Problem 1: In the passage about Governor Ducey and education funding, what does Ducey want a social media campaign to do?
Problem 2: Rewrite the passage about Governor Ducey from "Blogger David Safier" to "of Arizona’s children.", inclusive, switching "social media campaign" to "public awareness campaign".

Extract to read:
========
Berger remains hopeful. He thinks the time is approaching when the people of Arizona elect a government that serves them, not the Robber Barons.

 

 

 

 

Blogger David Safier in Arizona noted that Governor Doug Ducey wants to start a social media campaign to publicly shame “deadbeat dads” who don’t pay child support. But as Safier explains, the biggest deadbeat dad in the state is Governor Ducey, who makes false promises about funding the education of Arizona’s children.

 

Safier has started a hashtag campaign naming Ducey as a #deadbeat.

 

Safier writes:

 

“Whenever Ducey talks about his commitment to education, people in the immediate vicinity should shout, “Bullshit!” For people who don’t like swearing in public, shout, “Deadbeat!” And for those who prefer tweeting to shouting, use the #deadbeat hashtag to comment on Ducey’s anti-education, anti-children agenda on Twitter.”
========
Data supplied:
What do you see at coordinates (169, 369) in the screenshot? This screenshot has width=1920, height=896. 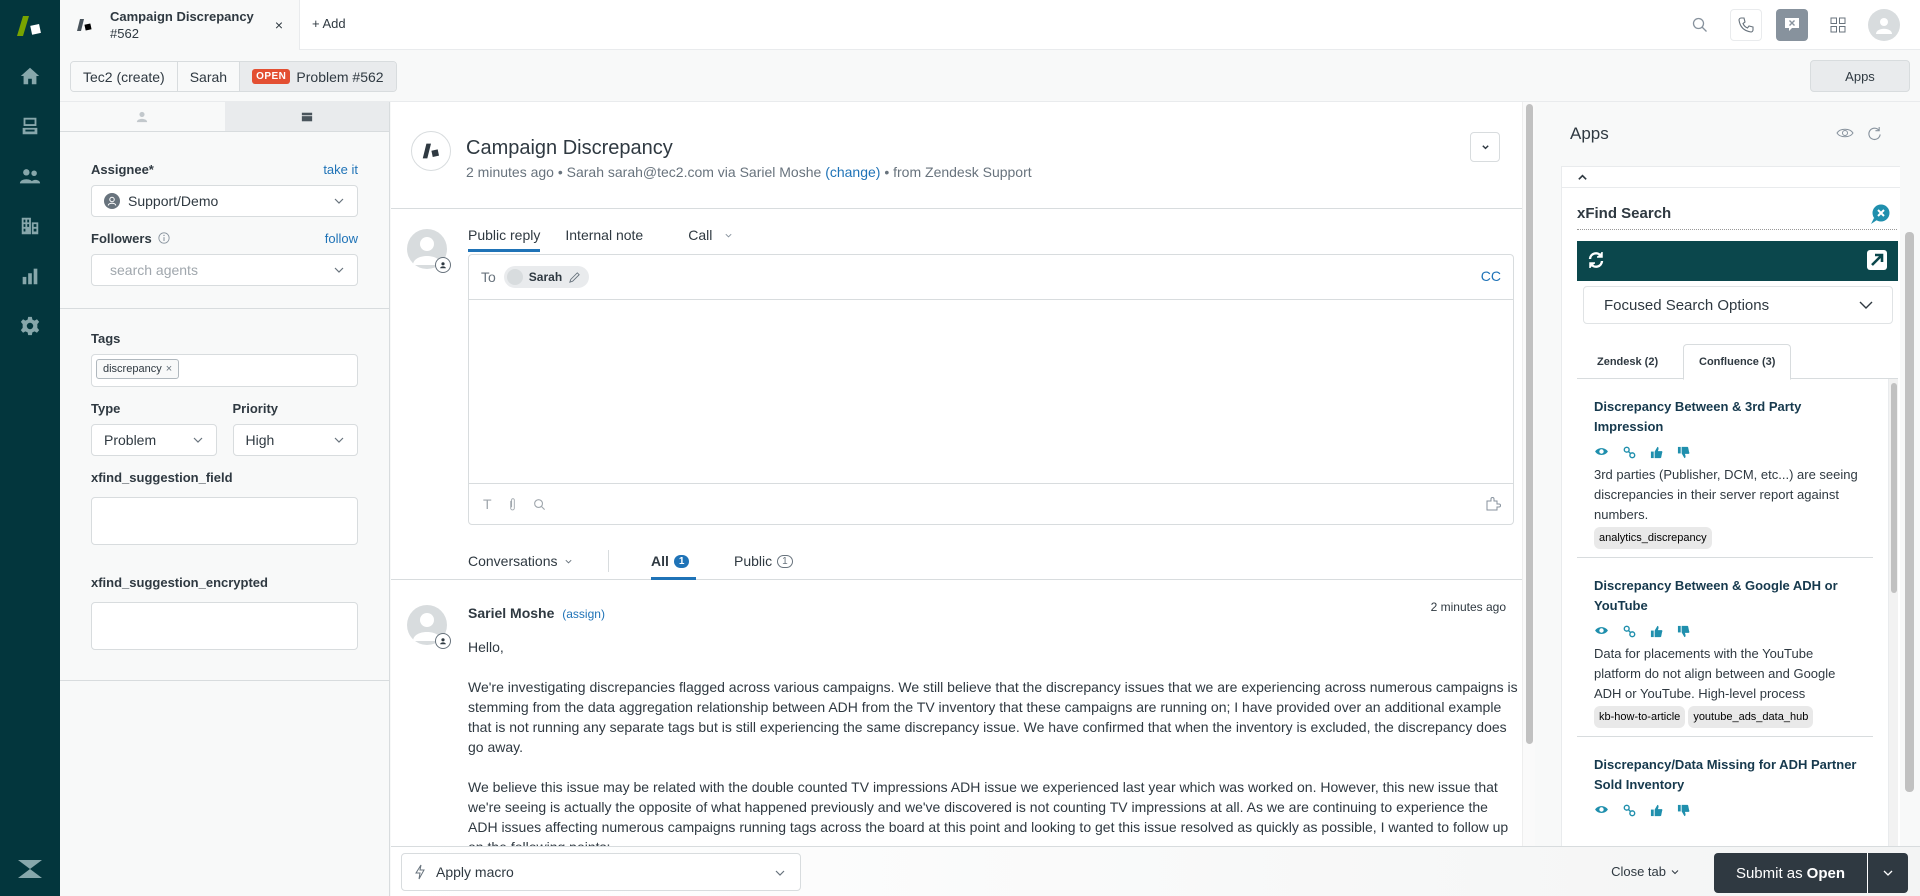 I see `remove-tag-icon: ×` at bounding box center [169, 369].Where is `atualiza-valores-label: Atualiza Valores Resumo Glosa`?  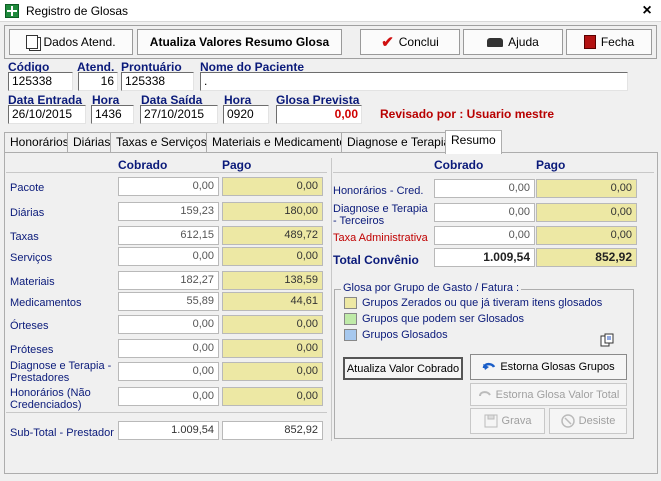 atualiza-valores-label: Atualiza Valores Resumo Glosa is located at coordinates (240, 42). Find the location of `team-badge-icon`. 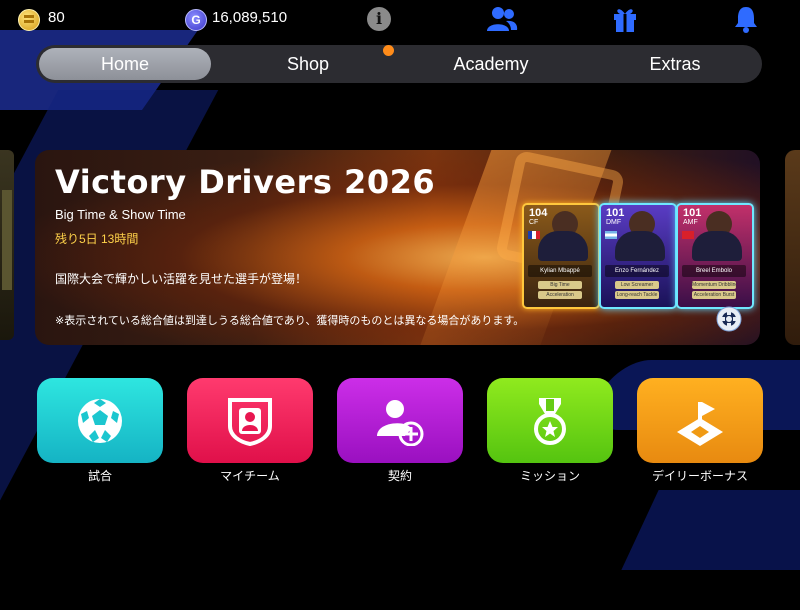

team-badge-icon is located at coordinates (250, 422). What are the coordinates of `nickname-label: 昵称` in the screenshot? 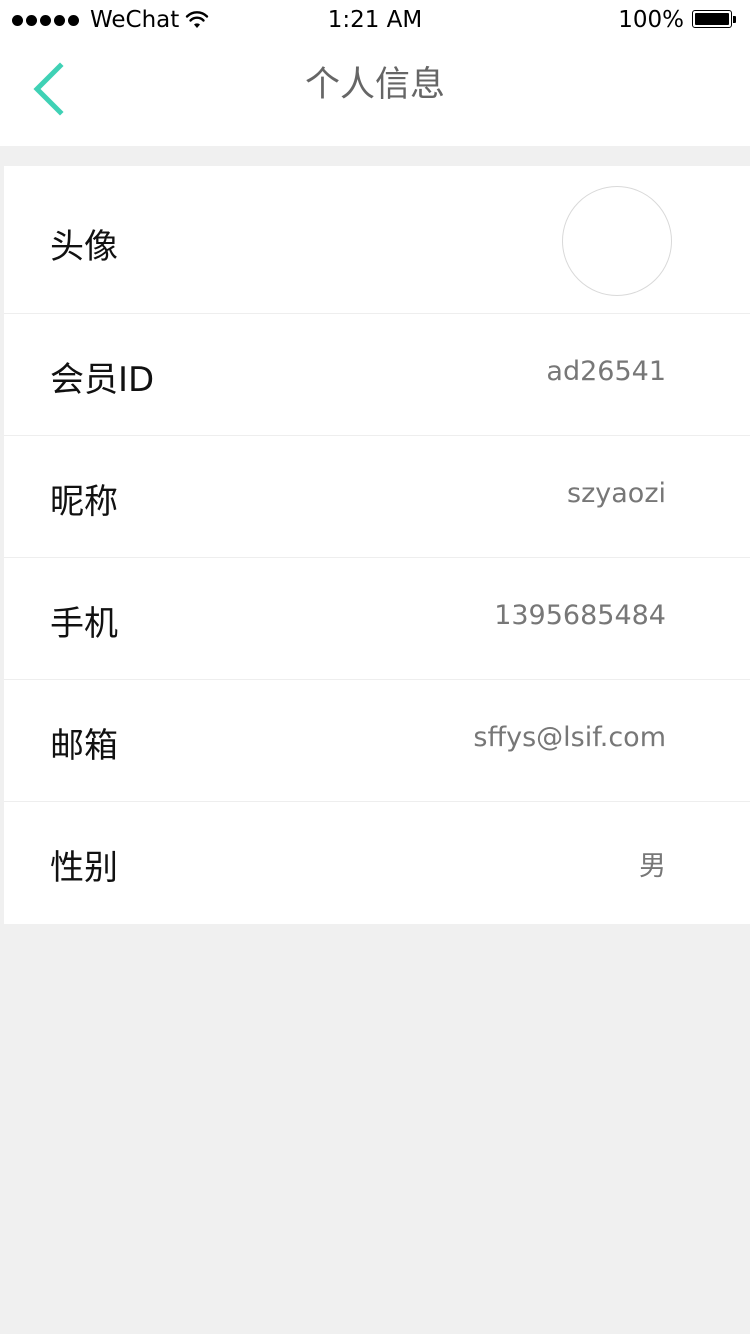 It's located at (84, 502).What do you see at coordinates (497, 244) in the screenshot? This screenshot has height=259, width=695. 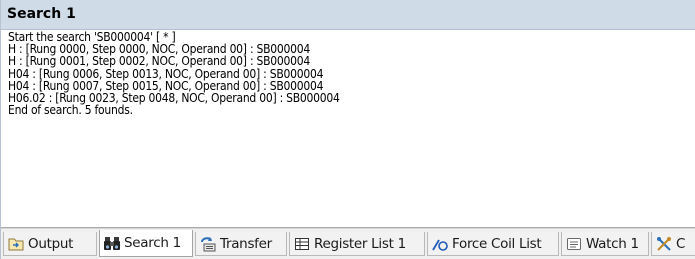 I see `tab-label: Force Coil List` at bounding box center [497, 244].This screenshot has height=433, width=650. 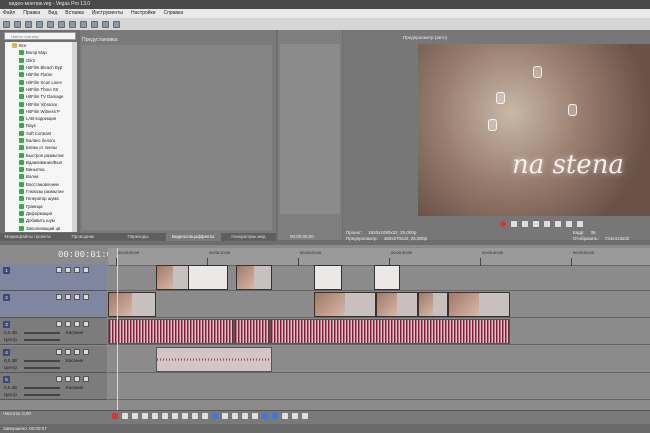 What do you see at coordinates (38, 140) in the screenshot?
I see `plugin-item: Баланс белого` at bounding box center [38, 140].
========
Output 1: Publicly shame "deadbeat dads" who don't pay child support.

Output 2:
Blogger David Safier in Arizona noted that Governor Doug Ducey wants to start a public awareness campaign to publicly shame “deadbeat dads” who don’t pay child support. But as Safier explains, the biggest deadbeat dad in the state is Governor Ducey, who makes false promises about funding the education of Arizona’s children.